第19話 芹沢 美水希と買い物
今日は芹沢さんの買い物に付き合うということだったので、俺たちは二駅はなれた大型ショッピングモールまでやってきていた。
迷いなく進む芹沢さんについていく俺。
デートデートと頭の中はうるさかったが、どうやら芹沢さんは買うものが決まっている感じだ。
ゆったりと目的もなくお店を見てまわったりするような、いかにもデートって感じを想像していたから少しがっかりだ。
「罰っていってるもんな~」
ついそんな呟きが漏れてしまう。
「どうしたの? もしかして具合悪い?」
うな垂れる俺を気にしたのか芹沢さんは立ち止まって顔を覗き込んでくる。
すごく近い。心なしかいい匂いがする。
ドキッとして慌ててはなれる。
「や、いや、そんなんじゃないから! 気にしないで」
そう言って近すぎる距離から離れる。
なんかその、残念そうな顔をされると胸が痛む。
芹沢さんが迫ってきたみたいでびっくりしただけで。
絶対に嫌ではない。でも、間近に芹沢さんの整った顔があると心臓がバクバクして恥ずかしいと思ってしまう。
「まあそれだったらいいんだけどね」
芹沢さんはくるりと反転して先を急ぐ。
根っからのアスリート体質ゆえか彼女の歩くスピードはちょっと速い。
大人っぽいワンピース姿も手伝って、どこかモデルのような格好良さがある。
すれ違う人たちもなんとなくその姿を目で追ってしまっている。
「ここ、スポーツ用品店?」
「そうだよ」
芹沢さんが、かつんとヒールの音を鳴らして足を止めた先にはスポーツ用品店があった。
「今日の買い物の一番の目的はここ」
水泳で必要な備品を買いに来たのか、となるほどと納得する。
「それもあるんだけどね……」
そこで頬を染めた芹沢さんは思いもしないことを口にする。
「水着を新しくしようと思って……」
俺とだと恥ずかしいのか、心なし小さくなった声で芹沢さんはもじもじと切り出してきた。
「水着……」
え!? スポーツ用品店で水着? そんな疑問もすぐに解ける。
「競泳用のをね」
「ああ、そういうことか」
「そのね。ちょっと恥ずかしいんだけど、今使ってるやつが、なんていうか、小さくなったような気がして」
どんどん縮こまっていく芹沢さんが可愛い。さっきまでのモデルのような格好良さはどこかにいってしまい、もじもじと困惑する女の子のようになっている。
いや、女の子だけどさ。
「芹沢さんまだまだ大きくなりそうだもんね」
「ちょっと! そんな風に言わないでよ。

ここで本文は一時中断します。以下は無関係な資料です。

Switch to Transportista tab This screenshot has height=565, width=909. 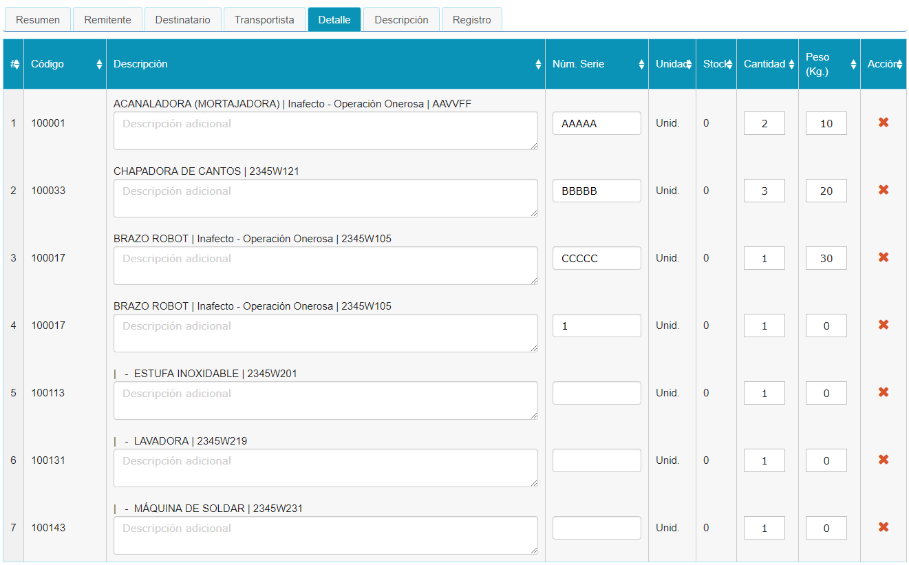264,20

背が高いの気にしてるんだから……」
どうやら、高身長であることがコンプレックスらしく切なそうな表情になる芹沢さん。
「え? なんで? 背が高いのカッコよくていいじゃん。俺ももう少し背が欲しいって思うもん」
「そりゃあ、男の子ならそうかもだけど。女の子はそうは思わないと思う」
「いや全然。芹沢さんって背が高くって手足がすらっとしてて、すごく綺麗だと思うけどな」
その瞬間、ぼんっ!! と音を立てて真っ赤になる芹沢さん。
「そういうこと簡単に言わないほうがいいかな!?」
「だって本当のことだし。って芹沢さん先に行かないで!」
俺を置いてすたすたとお店の中に消えていく芹沢さん。ぼそりと何かを呟いていたけどよく聞こえなかった。
「だって、一緒に並んで歩いたときに私の方が大きいのとか嫌なの……」
そんなに機嫌を損ねるようなことだったか? と疑問に感じる。
まあ、まだデートは始まったばかりだ。
ゆっくりじっくり楽しもう。
「だから、デートじゃないってば!」
照れる芹沢さんが可愛くって、もっと弄って照れさせるか照れさすまいか……そんなことを考えたり考えなかったりするのだった。